What v0.5-cuda ships: Kakeya Attention's bounded-window (S5) KV management running on the vLLM runtime — so the three runtime components the engine needs are inherited unchanged (all Apache-2.0):
| component | owner in v0.5-cuda | role |
|---|---|---|
| Fused MoE Triton kernel | vLLM (Apache-2.0) | grouped-GEMM expert kernel — the dominant ~90 % of the gemma-4-26B-A4B decode forward |
| CUDA graphs | vLLM (Apache-2.0) | fixed-shape decode capture (enforce_eager=False) — removes per-token launch overhead |
| Continuous-batching scheduler | vLLM (Apache-2.0) | request scheduler + paged KV-manager — drives multi-tenant throughput |
| Kakeya Attention (bounded window / KV) | Kakeya | bounds the resident sliding-layer KV to sink + window (S5 = 68) |
Entrypoint: inference_engine.engine.KakeyaVLLM (see Usage below). This is the
KIE-v2 strategy from ADR 0015
and the feasibility note: rather
than rebuild vLLM's fused-MoE + graphs + scheduler (a multi-component kernel
project that was shown blocked in KIE-v1.1.z), Kakeya Attention runs on vLLM
and contributes the bounded-KV attention layer.

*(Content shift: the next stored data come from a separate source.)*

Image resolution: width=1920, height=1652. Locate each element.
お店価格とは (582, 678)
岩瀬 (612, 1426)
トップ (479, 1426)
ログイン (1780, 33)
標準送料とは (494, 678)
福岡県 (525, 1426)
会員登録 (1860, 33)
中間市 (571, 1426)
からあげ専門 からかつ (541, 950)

Honest scope. v0.5-cuda is the gemma-4 bounded-window instantiation: gemma-4's hybrid (5 full + 25 sliding) needs no per-token restoration (the S5 "free lunch"), so the bounded window is delivered via vLLM
hf_overrides. The restoration backend (f_θ + dLLM-proposer at prefill) for full-attention models (Qwen/Llama) — the large ~6× memory differentiator — is the v0.6 roadmap item, not in this release.

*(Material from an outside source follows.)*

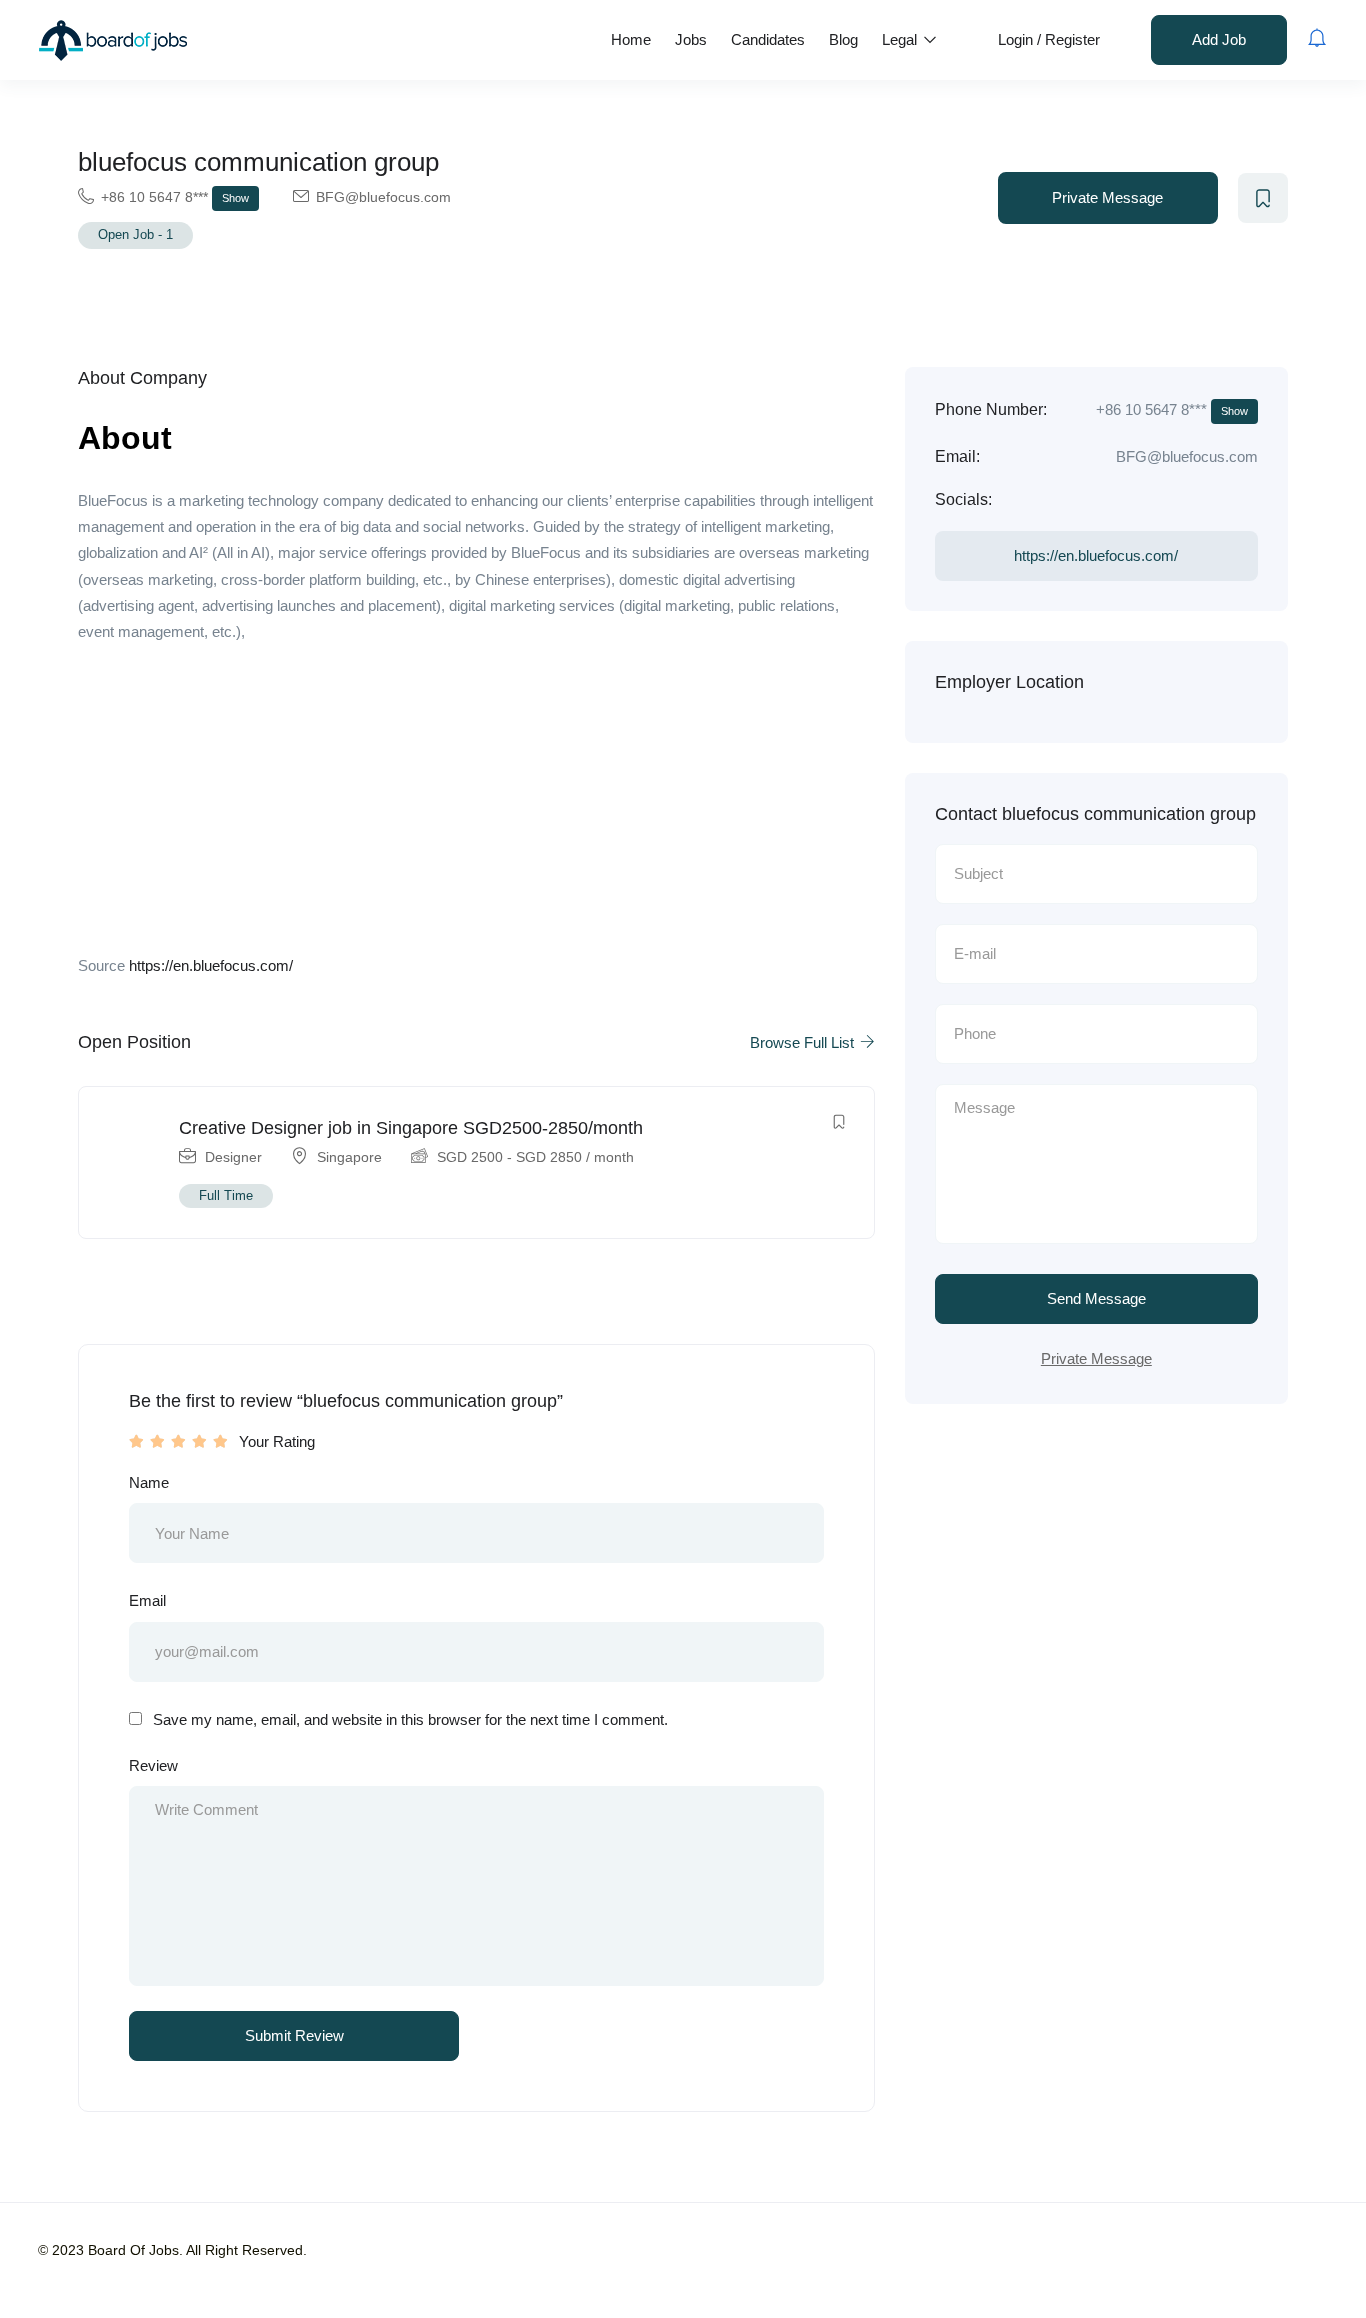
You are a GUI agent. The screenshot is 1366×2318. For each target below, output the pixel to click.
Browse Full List (804, 1042)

Kakeya bounded window (sliding_window=68) on vLLM vs vLLM default
(sliding_window=1024), same H200, ctx 16k, gen 128, recall 1.0 throughout:
| N (concurrent) | Kakeya-on-vLLM decode tok/s | vLLM default | ratio |
|---|---|---|---|
| 1 | 195.6 | 159.3 | 1.23× |
| 4 | 231.9 | 198.6 | 1.17× |
| 8 | 539.0 | 467.5 | 1.15× |
| 70 | 1079.0 | 894.9 | 1.21× |
Decode throughput exceeds vLLM by ~1.15–1.23× at recall 1.0 — it inherits vLLM's fused-MoE + CUDA-graph + scheduler, and Kakeya's tighter sliding window makes the sliding-layer attention cheaper than vLLM's default. This is the axis the eager research engine (KIE-v1.1.y/z, ~25–31 tok/s aggregate) could not reach; on vLLM it is 195–1079 tok/s.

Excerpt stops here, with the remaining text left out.